## TASK INPUTS:
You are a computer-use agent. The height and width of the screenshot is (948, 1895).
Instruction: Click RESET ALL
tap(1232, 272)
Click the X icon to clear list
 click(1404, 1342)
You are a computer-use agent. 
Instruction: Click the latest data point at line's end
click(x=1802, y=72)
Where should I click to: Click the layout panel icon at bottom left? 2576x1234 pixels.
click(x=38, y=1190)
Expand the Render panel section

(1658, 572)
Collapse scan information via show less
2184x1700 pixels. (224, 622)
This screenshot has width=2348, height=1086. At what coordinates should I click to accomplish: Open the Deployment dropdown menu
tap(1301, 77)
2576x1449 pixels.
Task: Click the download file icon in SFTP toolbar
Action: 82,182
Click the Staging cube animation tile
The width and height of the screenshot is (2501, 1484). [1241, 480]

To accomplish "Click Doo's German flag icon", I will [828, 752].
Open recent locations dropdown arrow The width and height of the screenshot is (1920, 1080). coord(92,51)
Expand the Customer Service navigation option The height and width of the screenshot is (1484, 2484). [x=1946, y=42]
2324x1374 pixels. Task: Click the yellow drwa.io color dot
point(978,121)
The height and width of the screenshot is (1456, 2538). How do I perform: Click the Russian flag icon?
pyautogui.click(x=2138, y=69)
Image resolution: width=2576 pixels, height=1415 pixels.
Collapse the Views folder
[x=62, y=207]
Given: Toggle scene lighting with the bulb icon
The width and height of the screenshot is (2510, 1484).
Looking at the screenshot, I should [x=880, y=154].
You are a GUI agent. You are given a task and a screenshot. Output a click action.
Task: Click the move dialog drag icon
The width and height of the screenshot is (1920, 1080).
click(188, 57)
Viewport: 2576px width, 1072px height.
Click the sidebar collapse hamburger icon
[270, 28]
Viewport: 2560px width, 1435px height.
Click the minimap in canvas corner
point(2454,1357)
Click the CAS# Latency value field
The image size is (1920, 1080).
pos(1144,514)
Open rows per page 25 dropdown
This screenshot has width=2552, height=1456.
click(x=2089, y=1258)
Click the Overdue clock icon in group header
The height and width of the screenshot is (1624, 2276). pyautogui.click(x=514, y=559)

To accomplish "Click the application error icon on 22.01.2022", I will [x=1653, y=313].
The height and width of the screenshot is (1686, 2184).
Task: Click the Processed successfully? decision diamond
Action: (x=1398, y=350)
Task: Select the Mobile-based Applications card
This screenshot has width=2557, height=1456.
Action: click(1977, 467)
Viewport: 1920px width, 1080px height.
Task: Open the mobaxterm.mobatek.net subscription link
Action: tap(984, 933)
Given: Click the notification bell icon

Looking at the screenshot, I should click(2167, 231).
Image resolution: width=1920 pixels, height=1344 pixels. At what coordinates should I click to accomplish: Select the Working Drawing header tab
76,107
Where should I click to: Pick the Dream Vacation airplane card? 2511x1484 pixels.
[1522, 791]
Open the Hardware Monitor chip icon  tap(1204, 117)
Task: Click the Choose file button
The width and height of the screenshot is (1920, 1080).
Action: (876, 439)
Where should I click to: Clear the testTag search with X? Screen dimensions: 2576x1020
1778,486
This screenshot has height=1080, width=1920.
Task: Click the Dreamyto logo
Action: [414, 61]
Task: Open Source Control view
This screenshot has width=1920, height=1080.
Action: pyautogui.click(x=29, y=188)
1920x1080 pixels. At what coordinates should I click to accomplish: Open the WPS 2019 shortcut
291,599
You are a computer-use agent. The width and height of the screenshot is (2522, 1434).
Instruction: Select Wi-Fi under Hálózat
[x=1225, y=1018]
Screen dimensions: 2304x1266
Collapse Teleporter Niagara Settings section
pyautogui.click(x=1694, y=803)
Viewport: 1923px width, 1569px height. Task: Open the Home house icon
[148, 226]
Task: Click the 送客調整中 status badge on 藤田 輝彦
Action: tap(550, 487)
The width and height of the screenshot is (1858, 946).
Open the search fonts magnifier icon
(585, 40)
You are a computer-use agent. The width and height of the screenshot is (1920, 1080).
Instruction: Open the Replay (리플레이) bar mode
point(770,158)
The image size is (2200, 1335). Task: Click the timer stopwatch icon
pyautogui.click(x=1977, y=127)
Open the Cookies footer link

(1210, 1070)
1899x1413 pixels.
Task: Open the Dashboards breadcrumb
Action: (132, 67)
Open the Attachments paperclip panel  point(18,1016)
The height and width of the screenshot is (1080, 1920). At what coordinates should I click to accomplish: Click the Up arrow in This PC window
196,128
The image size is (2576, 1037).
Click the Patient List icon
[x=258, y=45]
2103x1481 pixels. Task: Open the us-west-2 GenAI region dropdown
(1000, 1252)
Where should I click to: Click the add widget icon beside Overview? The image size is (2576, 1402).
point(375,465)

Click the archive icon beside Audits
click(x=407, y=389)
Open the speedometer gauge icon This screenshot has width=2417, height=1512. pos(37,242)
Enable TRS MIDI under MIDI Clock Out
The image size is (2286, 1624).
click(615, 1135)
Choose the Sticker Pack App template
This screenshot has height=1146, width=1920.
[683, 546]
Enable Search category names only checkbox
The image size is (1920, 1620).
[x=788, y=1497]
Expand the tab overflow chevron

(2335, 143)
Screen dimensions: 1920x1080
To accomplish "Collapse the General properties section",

## TASK GOAL:
Collect the lines of the records that include the string "agent".

## OUTPUT FOR THIS TASK:
You are a computer-use agent. The height and width of the screenshot is (948, 1895).
You are a computer-use agent. 
You are a GUI agent. You are given a task and a screenshot. Output a click action.
You are a computer-use agent. The width and height of the screenshot is (2522, 1434).
You are a computer-use agent. The width and height of the screenshot is (1920, 1080).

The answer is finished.